§ WORK REQUEST:
Reproduce word for word the part of the article on the parking note that starts at "She displayed her" and ends at "shouldn’t make assumptions.".

A young Fredericton-area woman is speaking out after someone placed a nasty note on her vehicle, blasting her for using a disabled parking spot.

Brealyn Riley doesn’t look like she needs accessible parking, but looks can be deceiving. She was diagnosed with Crohn’s disease a year ago.

“Along with my Crohn’s disease, I’m anemic,” says Riley. “I’ve had several blood clots when I was sick.”

Riley was given a disability parking pass a few months ago and says she only uses it when she needs to.

“With the anemia and the blood clots, it causes me to become tired and weak quickly,” she explains.

She displayed her parking pass on her vehicle on Monday while she popped into a business. When she returned, she found a handwritten note on her window, calling her “selfish” and saying she should be ashamed.

“I was kind of like ‘wow.’ I couldn’t believe that it had happened.”

Randy Dickinson, chairman of the New Brunswick Human Rights Commission, says he hears similar stories all the time.

“Some disabilities are not visually apparent and it really is hurtful for people who have these types of conditions to be accosted or to have notes,” says Dickinson.

He says it is encouraging that people care about accessible parking spots being used correctly, but he says people shouldn’t make assumptions.

“They might politely ask, just checking, and see if they are the one the permit is issued for, and if so, great,” says Dickinson. “The person doesn’t have to give their full medical history.”

“I wish the person who did this would have come up to me and asked me ‘why are you using this?’” says Riley. “I have no problem telling anyone about my health issues.”

§ DATA:
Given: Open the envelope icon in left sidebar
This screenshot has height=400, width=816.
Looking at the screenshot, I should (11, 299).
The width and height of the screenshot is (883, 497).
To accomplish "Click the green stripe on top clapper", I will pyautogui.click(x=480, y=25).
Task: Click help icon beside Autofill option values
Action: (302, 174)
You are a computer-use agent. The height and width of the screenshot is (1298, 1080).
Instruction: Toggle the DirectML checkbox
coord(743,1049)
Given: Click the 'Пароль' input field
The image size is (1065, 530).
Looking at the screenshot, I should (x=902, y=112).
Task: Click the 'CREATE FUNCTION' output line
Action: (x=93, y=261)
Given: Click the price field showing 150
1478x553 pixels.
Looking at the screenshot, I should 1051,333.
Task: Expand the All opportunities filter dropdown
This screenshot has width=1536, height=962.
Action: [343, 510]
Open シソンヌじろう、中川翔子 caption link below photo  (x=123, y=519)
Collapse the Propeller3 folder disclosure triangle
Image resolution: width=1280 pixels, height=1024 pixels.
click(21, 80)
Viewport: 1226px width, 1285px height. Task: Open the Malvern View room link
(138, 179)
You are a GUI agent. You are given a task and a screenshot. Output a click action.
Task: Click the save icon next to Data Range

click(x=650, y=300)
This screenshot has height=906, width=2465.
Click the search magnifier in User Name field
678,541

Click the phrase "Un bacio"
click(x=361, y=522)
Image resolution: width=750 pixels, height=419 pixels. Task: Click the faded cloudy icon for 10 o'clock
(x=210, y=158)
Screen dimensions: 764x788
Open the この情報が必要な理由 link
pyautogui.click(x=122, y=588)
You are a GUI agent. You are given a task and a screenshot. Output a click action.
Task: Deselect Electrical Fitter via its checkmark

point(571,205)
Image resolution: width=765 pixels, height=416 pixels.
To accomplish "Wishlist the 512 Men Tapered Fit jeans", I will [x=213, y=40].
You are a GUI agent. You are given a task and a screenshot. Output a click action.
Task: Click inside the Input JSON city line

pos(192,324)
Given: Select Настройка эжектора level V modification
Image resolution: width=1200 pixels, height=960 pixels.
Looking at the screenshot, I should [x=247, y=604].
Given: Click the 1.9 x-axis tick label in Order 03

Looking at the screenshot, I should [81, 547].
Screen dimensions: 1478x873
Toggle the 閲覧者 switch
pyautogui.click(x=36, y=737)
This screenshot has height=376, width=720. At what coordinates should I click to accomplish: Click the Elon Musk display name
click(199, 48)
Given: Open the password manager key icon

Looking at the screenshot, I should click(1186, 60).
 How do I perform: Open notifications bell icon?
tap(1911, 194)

§ REPLY:
She displayed her parking pass on her vehicle on Monday while she popped into a business. When she returned, she found a handwritten note on her window, calling her “selfish” and saying she should be ashamed.

“I was kind of like ‘wow.’ I couldn’t believe that it had happened.”

Randy Dickinson, chairman of the New Brunswick Human Rights Commission, says he hears similar stories all the time.

“Some disabilities are not visually apparent and it really is hurtful for people who have these types of conditions to be accosted or to have notes,” says Dickinson.

He says it is encouraging that people care about accessible parking spots being used correctly, but he says people shouldn’t make assumptions.